Considerando i due gruppi di pazienti, i ricercatori hanno osservato che quelli deceduti si connotavano per uno stato di salute peggiore, suggerito da un punteggio Charlson più alto (media: 3,6 vs. 2,2) – indicativo di diverse comorbilità -, un maggior numero di visite al Pronto Soccorso nell’anno precedente il ricovero (39,3% vs. 26,2%), un maggior numero di ricoveri in ambulanza (1 ricovero: 25,8% vs. 16,5%; 2 ricoveri: 16,6% vs. 7,6%), l’ impiego di ossigeno a domicilio (11,5% vs. 3,4%), il domicilio in residenza protetta o casa di cura (25,1% vs. 14,6%), un precedente ricovero per polmonite (15,4% vs. 8,9%) e una mortalità attesa ad un anno maggiore (43,2% vs. 40,2%).

Non solo: I ricercatori hanno notato differenze simili tra i pazienti sottoposto o meno a terapia antibiotica conforme alle linee guida. I pazienti con un precedente ricovero per polmonite hanno presentato una mortalità maggiore per tutte le cause (HR = 1,27; IC95%: 1,02-1,59).
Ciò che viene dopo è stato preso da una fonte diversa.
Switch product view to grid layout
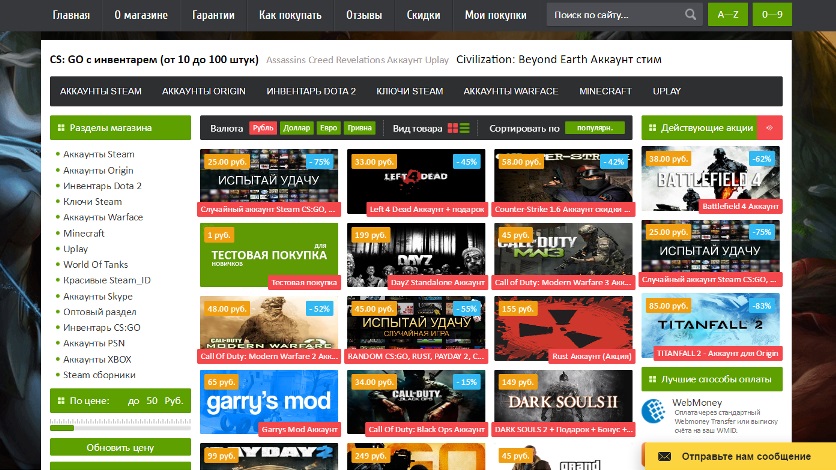The width and height of the screenshot is (836, 470). coord(453,128)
Pur non raggiungendo la significatività statistica, i ricercatori hanno osservato una tendenza alla riduzione della mortalità per tutte le cause quando i pazienti utilizzavano una terapia antibiotica conforme allle linee guida (HR = 0,82; IC95%: 0,65-1,04).

Passando alla mortalità CV ad un anno dall’ospedalizzazione, questa si è ridotta  di quasi il 50% con la terapia antibiotica conforme alle linee guida (HR = 0,53; IC95%:  0,34-0,8).

Considerando la coorte di pazienti in toto, 145 pazienti sono morti a causa di un problema cardiovascolare; in particolare, i pazienti con il rischio maggiore di andare incontro a questo outcome fatale sono stati quelli con:
– storia di malattia cerebrovascolare (HR = 2,75; IC95%: 1,66-4,55)
–  infarto del miocardio (HR = 1,67; IC95%: 1,06-2,63)
–  insufficienza cardiaca (HR = 1,41; IC95%: 0,97-2,04)

Da ultimo, i ricercatori hanno notato che la classe di antibiotici (beta-lattamici, fluorochinolonici, macrolidi) non aveva influito sulla mortalità per tutte le cause o su quella CV osservate.

Riassumendo
Nel commentare i risultati, i ricercatori hanno concluso che la scoperta che la terapia antibiotica conforme alle linee guida riduce il rischio di mortalità cardiovascolare ad un anno ha diverse implicazioni.

“Questo risultato – spiegano – fornisce un ulteriore supporto per l’osservanza delle raccomandazioni esistenti per il trattamento della CAP, contenute nelle attuali linee guida di pratica clinica”, hanno affermato i ricercatori. “Quanto da noi osservato suggerisce anche che gli interventi al momento dell’ospedalizzazione per CAP possono influenzare il rischio cardiovascolare a lungo termine dei sopravvissuti alla CAP. A questo punto sono necessari nuovi studi per chiarire i meccanismi alla base di questa associazione”.

Bibliografia
Corrales-Medina VF, et al. Guideline-Concordant Antibiotic Therapy for the Hospital Treatment of Community-Acquired Pneumonia and 1-Year All-Cause and Cardiovascular Mortality in Older Adult Patients Surviving to Discharge. CHEST. 2023;doi:10.1016/j.chest.2022.12.035.